Scotland went into full lockdown as of Tuesday 5th January, as has England.

The first minister told Scottish Parliament there will be a legal requirement for people to stay at home for the rest of January, with schools remaining closed to most pupils until the start of February at the earliest.

Statistics show almost half of all cases of Covid-19 are due to the new ‘faster-spreading’ variant of the coronavirus.

“It is no exaggeration to say that I am more concerned about the situation we face now than I have been at any time since March last year,” Ms Sturgeon said.

Ms Sturgeon added that new laws will require people to stay at home and work from home where possible, and those in the “shielding” category are advised not to go in to work at all.

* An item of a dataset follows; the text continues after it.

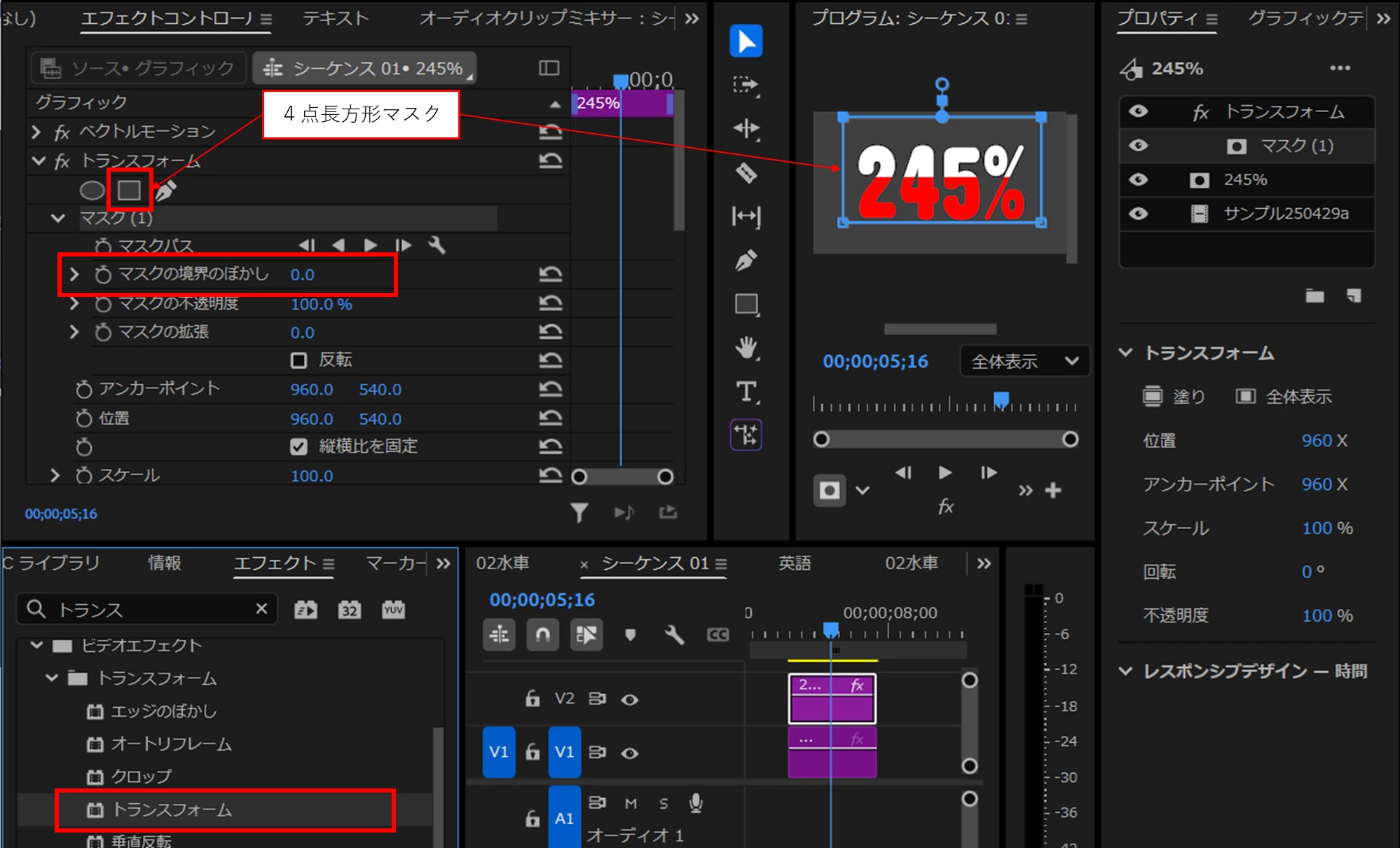Click the program monitor playhead scrubber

Outdoor gatherings are also to be cut back, with people only allowed to meet one person from one other household.

Places of worship are to be closed, group exercise banned, and schools will largely operate via online and remote learning until at least February.

These rules will apply across the Scottish mainland until at least the end of January, and will be kept under review.

Today, 1,905 new Covid cases recorded in Scotland, while government figures showed that 15% tests taken returned positive results. No new deaths were reported, although this is likely due a delay in records over the weekend.

As of December 31, Scotland’s death toll for the virus stands at 4,578.

On Sunday Ms Sturgeon described the rapid increase in infections as of ‘very serious concern’.

She said: “All decisions just now are tough, with tough impacts. Vaccines give us way out, but this new strain makes the period between now and then the most dangerous since start of pandemic.”

And she said a “steeply rising trend of infections” was threatening to put “significant pressure” on NHS services, saying hospitals could breach capacity within three to four weeks.

The new rules – which will be put down in law – mean Scots will only be allowed to leave home for essential purposes, such as essential shopping, exercise and caring responsibilities.

She said: “The Scottish government will do everything we can to speed up distribution of the vaccine. But all of us must do everything we can to slow down the spread of the virus.

“We can already see – by looking at infection rates in the south of England – some of what could happen here in Scotland. To prevent that, we need to act immediately and firmly.

“For government, that means introducing tough measures – as we have done today. And for all of us, it means sticking to the rules.”